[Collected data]
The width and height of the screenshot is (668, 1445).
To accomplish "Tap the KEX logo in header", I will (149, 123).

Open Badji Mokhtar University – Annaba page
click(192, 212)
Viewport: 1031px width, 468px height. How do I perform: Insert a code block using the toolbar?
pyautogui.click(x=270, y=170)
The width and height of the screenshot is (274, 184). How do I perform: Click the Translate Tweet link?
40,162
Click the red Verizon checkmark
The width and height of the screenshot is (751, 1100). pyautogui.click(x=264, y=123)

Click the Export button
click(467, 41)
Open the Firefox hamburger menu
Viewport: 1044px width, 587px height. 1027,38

--

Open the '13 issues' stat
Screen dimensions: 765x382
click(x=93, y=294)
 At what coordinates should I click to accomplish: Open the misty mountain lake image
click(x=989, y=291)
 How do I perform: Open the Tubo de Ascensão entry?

▶ _TASK REQUIREMENTS_: From the records above, transcribe exactly the run of lines that opens with the line holding "At what coordinates" and closes with the line holding "How do I perform: Open", both included.

▶ _SOLUTION TO THIS PROBLEM_:
 At what coordinates should I click to accomplish: Open the misty mountain lake image
click(x=989, y=291)
 How do I perform: Open the Tubo de Ascensão entry?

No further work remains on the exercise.